▸ What this task involves:
Read the lines below, and copy any that contain the string "Collapse".
● ● ● ●
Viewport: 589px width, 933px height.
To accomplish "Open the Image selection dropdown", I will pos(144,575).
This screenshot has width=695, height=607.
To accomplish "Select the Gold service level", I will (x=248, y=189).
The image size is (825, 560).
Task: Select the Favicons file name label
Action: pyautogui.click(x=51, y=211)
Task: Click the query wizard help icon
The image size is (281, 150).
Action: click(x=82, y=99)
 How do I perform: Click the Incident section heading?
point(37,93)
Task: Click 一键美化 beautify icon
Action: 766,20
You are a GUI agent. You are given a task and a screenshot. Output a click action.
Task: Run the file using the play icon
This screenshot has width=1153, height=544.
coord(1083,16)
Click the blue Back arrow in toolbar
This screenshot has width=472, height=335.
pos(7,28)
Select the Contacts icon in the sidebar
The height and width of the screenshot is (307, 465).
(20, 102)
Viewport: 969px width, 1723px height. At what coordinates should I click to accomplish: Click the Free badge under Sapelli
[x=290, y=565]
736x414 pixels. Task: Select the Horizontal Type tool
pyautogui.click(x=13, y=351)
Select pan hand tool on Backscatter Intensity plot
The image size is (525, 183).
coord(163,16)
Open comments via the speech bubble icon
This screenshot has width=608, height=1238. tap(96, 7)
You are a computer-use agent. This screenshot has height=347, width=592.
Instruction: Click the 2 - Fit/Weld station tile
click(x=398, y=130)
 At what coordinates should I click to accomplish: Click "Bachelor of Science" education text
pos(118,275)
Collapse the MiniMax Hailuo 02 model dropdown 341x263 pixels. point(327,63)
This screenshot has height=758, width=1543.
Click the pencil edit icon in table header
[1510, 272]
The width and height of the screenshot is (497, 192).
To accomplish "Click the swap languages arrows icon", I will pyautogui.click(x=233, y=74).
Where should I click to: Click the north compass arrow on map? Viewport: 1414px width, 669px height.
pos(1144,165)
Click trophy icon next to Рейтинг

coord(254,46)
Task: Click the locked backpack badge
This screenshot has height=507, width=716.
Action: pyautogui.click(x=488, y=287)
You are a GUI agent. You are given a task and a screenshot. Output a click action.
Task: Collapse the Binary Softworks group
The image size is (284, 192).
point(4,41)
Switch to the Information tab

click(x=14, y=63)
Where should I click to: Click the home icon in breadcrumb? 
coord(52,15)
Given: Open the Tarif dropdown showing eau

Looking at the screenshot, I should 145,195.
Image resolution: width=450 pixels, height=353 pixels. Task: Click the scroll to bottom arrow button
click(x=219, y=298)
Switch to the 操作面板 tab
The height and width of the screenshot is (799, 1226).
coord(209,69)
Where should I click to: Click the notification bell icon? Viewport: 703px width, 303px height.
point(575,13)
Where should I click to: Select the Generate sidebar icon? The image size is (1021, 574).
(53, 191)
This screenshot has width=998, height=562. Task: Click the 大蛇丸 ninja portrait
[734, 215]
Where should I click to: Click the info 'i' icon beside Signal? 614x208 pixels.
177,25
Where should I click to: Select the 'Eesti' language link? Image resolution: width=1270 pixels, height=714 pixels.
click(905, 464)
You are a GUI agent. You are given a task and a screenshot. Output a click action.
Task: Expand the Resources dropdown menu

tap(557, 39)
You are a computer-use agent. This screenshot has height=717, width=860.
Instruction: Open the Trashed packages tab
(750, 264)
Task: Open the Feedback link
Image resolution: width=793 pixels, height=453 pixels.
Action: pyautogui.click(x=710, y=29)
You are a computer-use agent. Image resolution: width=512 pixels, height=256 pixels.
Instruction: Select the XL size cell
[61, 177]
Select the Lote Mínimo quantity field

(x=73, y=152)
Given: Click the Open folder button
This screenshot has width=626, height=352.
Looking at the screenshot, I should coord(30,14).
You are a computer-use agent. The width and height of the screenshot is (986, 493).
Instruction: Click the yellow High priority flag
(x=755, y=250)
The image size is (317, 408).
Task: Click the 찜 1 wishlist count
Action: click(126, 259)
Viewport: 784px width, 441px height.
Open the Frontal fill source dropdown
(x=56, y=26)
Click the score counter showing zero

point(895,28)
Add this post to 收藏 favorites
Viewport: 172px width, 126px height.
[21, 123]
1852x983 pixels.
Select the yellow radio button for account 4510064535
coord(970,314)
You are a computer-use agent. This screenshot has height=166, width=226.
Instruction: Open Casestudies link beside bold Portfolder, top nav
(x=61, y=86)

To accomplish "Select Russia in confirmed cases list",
● ● ● ●
▸ Written answer:
Collapse the MiniMax Hailuo 02 model dropdown 341x263 pixels. point(327,63)
Task: Collapse the Binary Softworks group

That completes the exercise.